The Z-score here is the critical value z* — the number of standard errors on either side of the sample mean that capture the chosen confidence level under the standard normal curve. For a 95% interval that is 1.960; for 99% it is 2.576; for 90% it is 1.645. The Z-score reference table on this page lists all seven standard values along with their two-sided tail probabilities α/2 = (1 − confidence) / 2.

No. A confidence interval brackets the population mean — the average of the underlying distribution — not any individual future observation. The range that contains 95% of individual values is called a prediction interval and is much wider, because it has to absorb both the uncertainty in the mean and the variability of individual observations around that mean.

Holding the confidence level and the standard deviation fixed, increasing the sample size shrinks both the standard error and the margin of error, producing a narrower confidence interval. The relationship is ME ∝ 1 ÷ √n, so the gains are large at small n and diminish at large n. The Sample-size impact chart on this page lets you see the curve for your specific data.

Because the standard error of the mean is s ÷ √n. As n grows, the denominator grows with it, and the standard error shrinks. Intuitively, larger samples average out more of the random noise that pulls any one observation away from the true mean, so the sample mean ends up closer to the true mean and the band of plausible values around it gets tighter.
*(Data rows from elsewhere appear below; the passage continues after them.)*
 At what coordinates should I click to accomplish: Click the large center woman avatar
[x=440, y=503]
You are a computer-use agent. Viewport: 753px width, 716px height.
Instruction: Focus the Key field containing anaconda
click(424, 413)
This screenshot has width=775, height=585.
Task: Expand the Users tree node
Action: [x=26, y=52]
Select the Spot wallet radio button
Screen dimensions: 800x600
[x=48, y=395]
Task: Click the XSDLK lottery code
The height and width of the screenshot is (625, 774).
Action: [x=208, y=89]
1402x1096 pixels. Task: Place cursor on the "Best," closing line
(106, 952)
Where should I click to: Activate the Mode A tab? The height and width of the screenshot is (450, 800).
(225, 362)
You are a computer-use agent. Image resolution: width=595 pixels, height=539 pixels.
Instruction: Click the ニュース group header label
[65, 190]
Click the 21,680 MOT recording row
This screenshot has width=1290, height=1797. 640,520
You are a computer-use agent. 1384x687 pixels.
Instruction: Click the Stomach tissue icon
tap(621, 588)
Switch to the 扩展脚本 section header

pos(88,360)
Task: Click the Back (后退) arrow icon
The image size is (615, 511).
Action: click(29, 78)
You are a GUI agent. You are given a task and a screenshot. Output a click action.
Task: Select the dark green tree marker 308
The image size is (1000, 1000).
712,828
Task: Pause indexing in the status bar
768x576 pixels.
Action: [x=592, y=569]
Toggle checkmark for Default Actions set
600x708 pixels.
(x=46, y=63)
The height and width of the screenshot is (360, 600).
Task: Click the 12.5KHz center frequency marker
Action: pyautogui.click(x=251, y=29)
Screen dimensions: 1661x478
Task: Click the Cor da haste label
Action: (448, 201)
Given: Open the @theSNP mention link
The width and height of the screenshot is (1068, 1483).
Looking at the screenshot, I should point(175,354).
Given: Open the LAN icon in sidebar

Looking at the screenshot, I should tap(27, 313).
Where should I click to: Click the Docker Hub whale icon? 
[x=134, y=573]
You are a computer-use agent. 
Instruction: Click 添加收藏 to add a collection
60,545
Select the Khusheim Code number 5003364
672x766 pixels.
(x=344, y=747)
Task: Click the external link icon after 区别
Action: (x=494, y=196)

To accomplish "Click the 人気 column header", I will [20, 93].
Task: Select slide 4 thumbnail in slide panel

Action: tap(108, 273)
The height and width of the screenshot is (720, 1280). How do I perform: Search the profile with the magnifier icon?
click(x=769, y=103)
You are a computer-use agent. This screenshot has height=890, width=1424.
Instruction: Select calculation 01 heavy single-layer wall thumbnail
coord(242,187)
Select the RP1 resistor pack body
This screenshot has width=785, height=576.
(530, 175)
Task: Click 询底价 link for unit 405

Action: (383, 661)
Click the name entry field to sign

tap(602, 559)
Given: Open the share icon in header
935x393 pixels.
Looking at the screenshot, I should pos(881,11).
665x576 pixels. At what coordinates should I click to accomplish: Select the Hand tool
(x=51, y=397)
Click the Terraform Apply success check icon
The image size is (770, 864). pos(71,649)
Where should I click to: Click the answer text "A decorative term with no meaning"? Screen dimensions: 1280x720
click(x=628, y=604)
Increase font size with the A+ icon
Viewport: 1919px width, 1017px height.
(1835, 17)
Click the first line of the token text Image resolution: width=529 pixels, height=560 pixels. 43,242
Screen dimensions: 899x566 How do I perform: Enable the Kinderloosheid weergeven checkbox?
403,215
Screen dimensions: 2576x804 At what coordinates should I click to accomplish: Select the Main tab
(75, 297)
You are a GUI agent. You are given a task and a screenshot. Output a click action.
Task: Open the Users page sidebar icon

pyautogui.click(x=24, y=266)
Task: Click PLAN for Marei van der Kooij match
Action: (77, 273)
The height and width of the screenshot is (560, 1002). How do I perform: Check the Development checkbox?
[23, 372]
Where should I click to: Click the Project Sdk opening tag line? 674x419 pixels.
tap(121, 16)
Use a t-distribution interval when the sample size is small (typically n < 30) and the population standard deviation σ is unknown. The t-interval is slightly wider than the Z-interval at small n because it accounts for the extra uncertainty in estimating the standard deviation from the same small sample. For n ≥ 30 the two intervals are nearly identical and the Z formula returned by this calculator is the right tool. For very small samples or skewed data, a bootstrap interval is often more robust.